The dressing I made with Splenda instead of real sugar because I was trying to keep this a little lower calorie than I would have had at the restaurant. I think the dressing was similar to Outback’s dressing, but because I used the Splenda it wasn’t quite the same. It still had that kick that you get when you eat theirs. If you’re not looking for a lower calorie version, definitely go with the regular sugar!
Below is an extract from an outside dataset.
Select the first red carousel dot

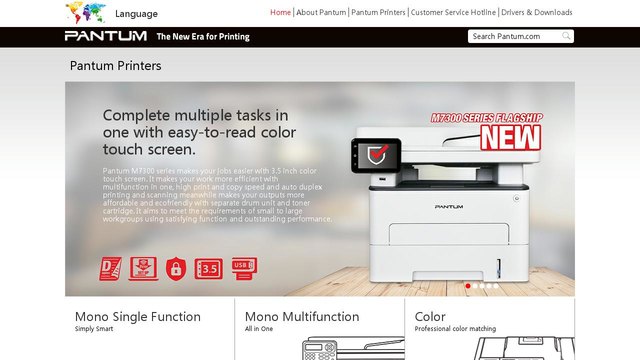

Using MyFitnessPal I came up with this dressing being 37 calories per 2 tablespoon serving.

Outback at Home: Tangy Tomato Salad Dressing Recipe

Rating: 41

Prep Time: 5 minutes

Cook Time: 8 minutes

Yield: 13.5 servings

Serving Size: 2 Tablespoons

Calories per serving: 37

Fat per serving: 2

Outback at Home: Tangy Tomato Salad Dressing Recipe

Ingredients

  • 2/3 cup ketchup
  • 1/3 cup water
  • 1/4 cup Splenda
  • 1/4 cup white vinegar
  • 2 tablespoons olive oil
  • 1/8 teaspoon paprika
  • 1/4 teaspoon coarse black pepper
  • 1/4 teaspoon garlic powder
  • 1/4 teaspoon cayenne pepper
  • 1/4 teaspoon crushed minced onions (or onion powder)
  • 1 pinch thyme
  • 1 dash salt

Instructions

  1. Combine all ingredients in a small saucepan over medium heat.
  2. Bring to a boil, whisking often, then reduce heat and simmer, uncovered, for 5 minutes.
  3. Cover the dressing until cool, then refrigerate it until well chilled or overnight.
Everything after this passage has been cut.